## [EXERCISE DIRECTIONS]
Reproduce every line of the data, exactly and without its pictures.

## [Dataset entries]
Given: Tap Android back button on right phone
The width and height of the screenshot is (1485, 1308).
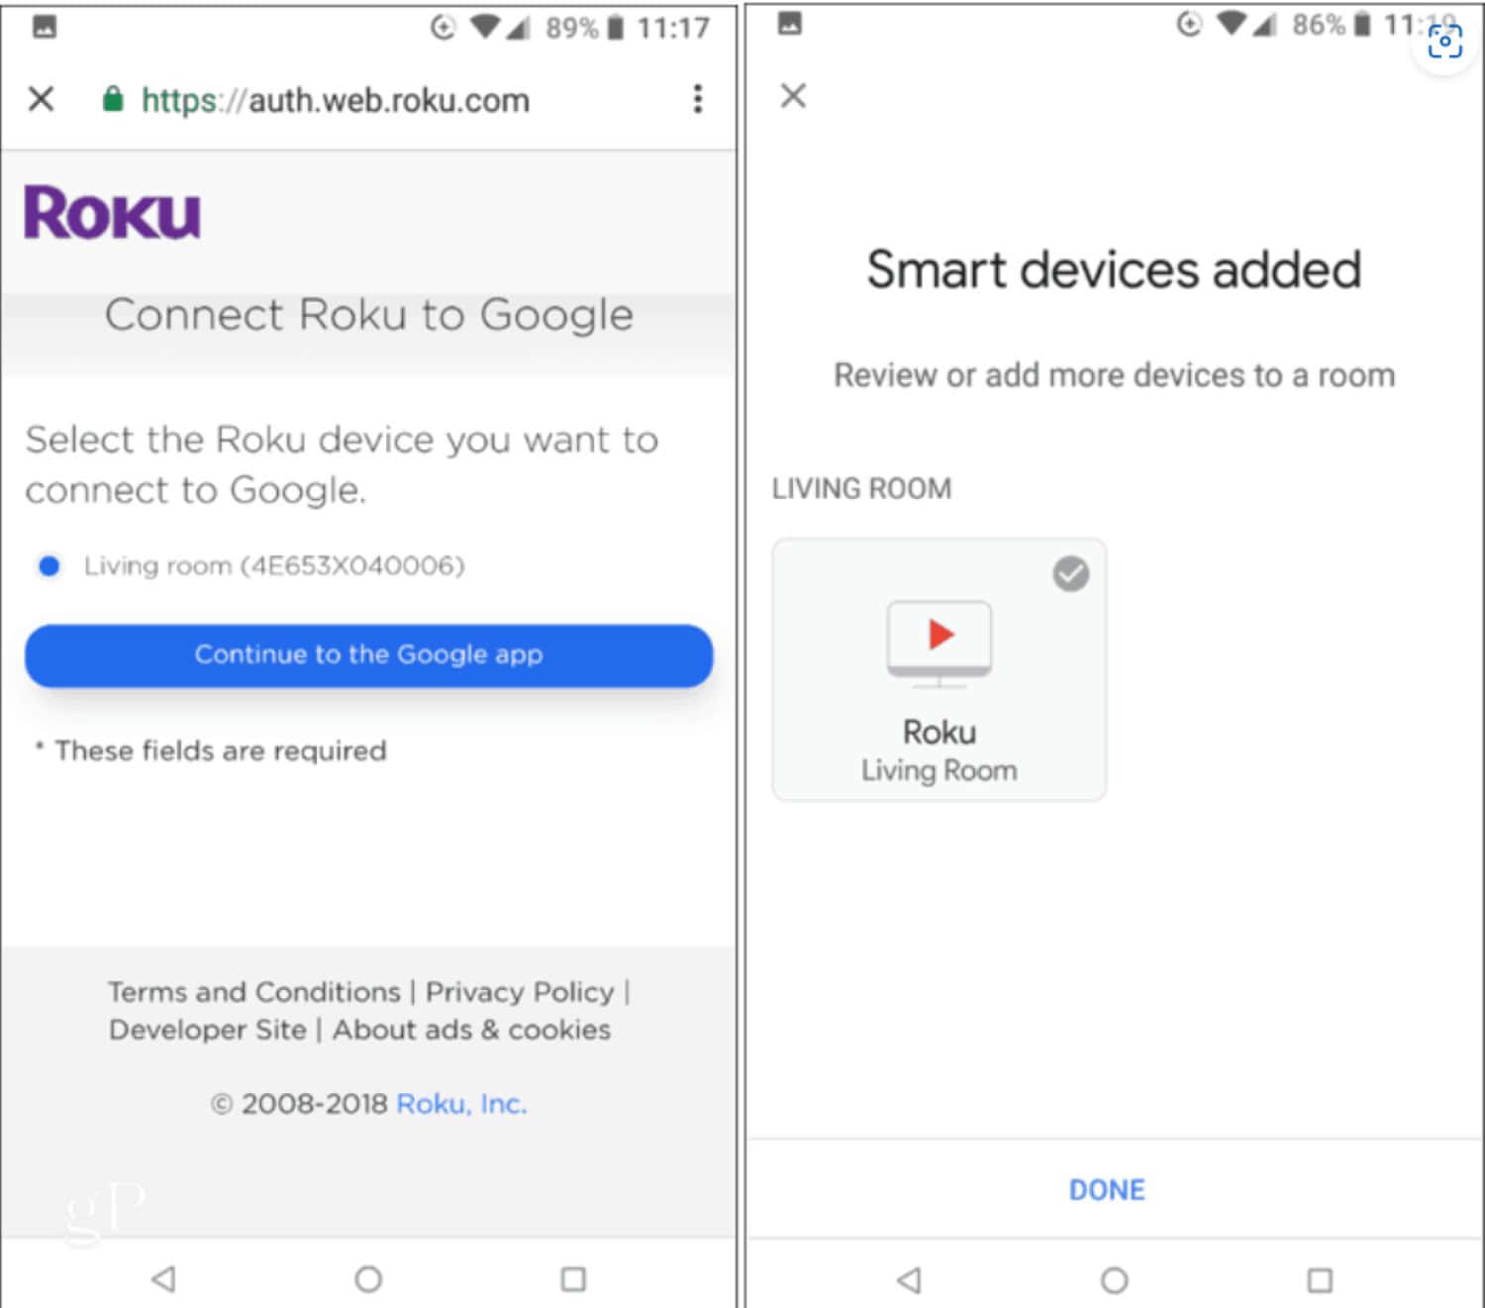Looking at the screenshot, I should point(909,1280).
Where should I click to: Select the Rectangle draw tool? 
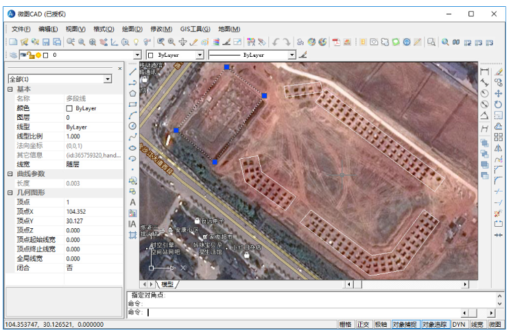pyautogui.click(x=132, y=103)
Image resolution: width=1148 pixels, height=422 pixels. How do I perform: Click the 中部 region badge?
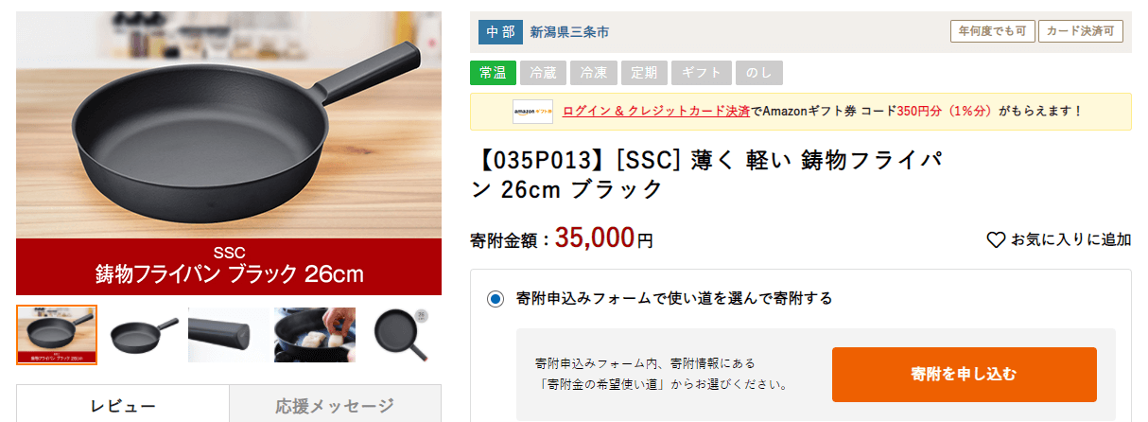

## [SOLUTION FOR THIS EXERCISE]
Given: Tap Android back button on right phone
The width and height of the screenshot is (1485, 1308).
Looking at the screenshot, I should point(909,1280).
Where should I click to: Select the Rectangle draw tool? 
pyautogui.click(x=132, y=103)
Image resolution: width=1148 pixels, height=422 pixels. How do I perform: Click the 中部 region badge?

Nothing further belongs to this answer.